ベッセント氏は金曜日のX投稿で、今回の措置が「テヘランの資金創出・移動・本国送金能力を体系的に弱体化させる」取り組みの一環だと説明した。米国とイスラエルは2月下旬から、イランに対する攻撃を実施している。
同氏は「テヘランが国外へ移動させようとしている資金を追跡し、政権に関連するすべての資金源を標的とする」と述べた。
この発表は、ステーブルコイン発行体テザーが米当局の要請を受け、「違法行為に関連する活動」を理由にUSDTで3億4400万ドル超を凍結したと明らかにした翌日に行われた。同社は当時、イランへの直接的な言及はしていなかった。
OFACが金曜日に更新した特別指定国民(SDN)リストでは、トロン上の2つの仮想通貨アドレスが制裁対象に追加され、合計で3億4400万ドル相当の資産が対象となった。

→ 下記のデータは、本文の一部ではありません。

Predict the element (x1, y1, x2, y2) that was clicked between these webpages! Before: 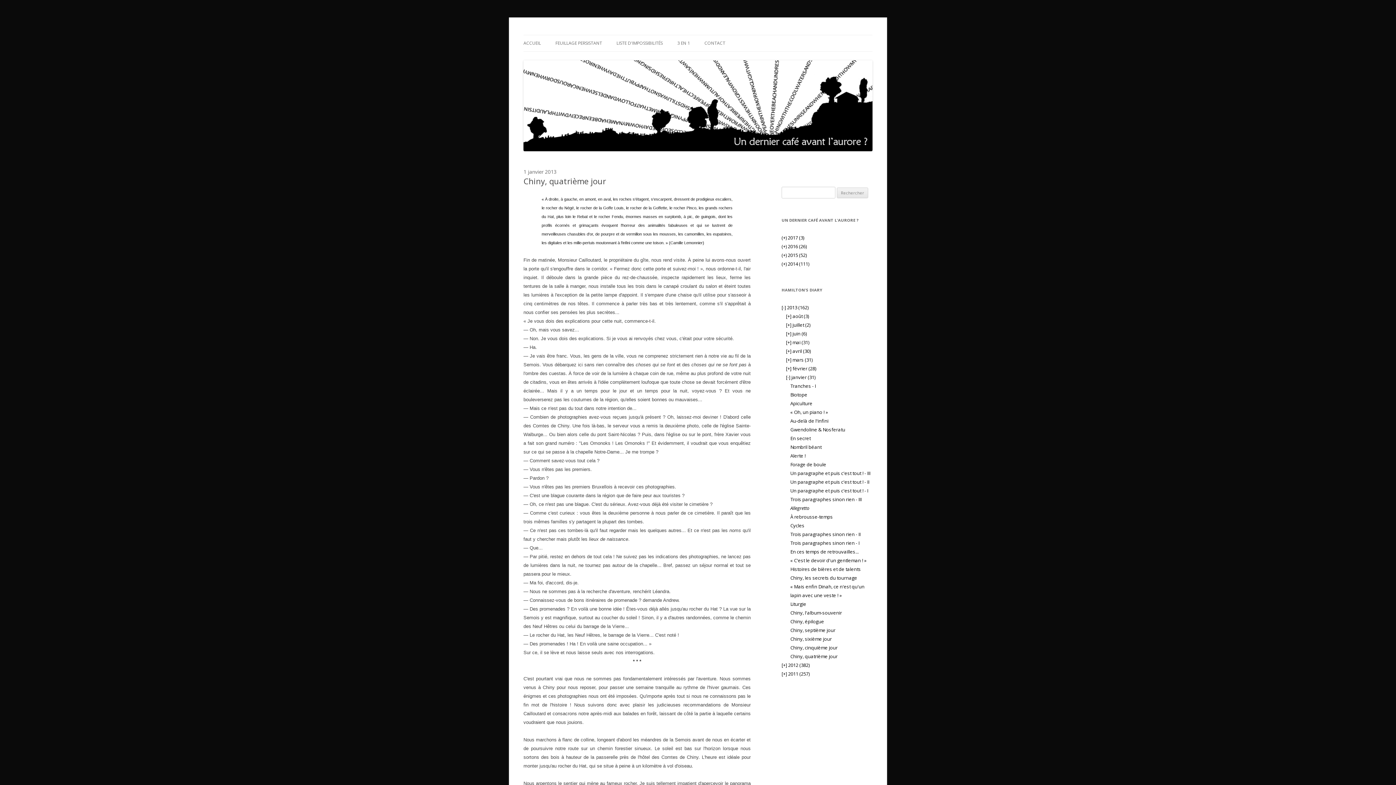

財務省は、これらのウォレットがイスラム革命防衛隊およびイスラム主義政治組織ヒズボラと関連していると主張している。
ホルムズ海峡でビットコイン通行料か
今回の制裁は、イランが原油輸送の要衝であるホルムズ海峡の通航に対し、ビットコイン(BTC)での通行料徴収を検討しているとの報道を受けたものだ。フォーブスは木曜日、イランがこの仮想通貨通行料から収益を得ていたと報じた。
ドナルド・トランプ米大統領は今週、イランとの停戦合意が成立していると述べたが、同海峡を巡る緊張は依然として高まっている。イランは同水路を航行する船舶3隻を攻撃したとされ、米海軍は封鎖措置を講じている。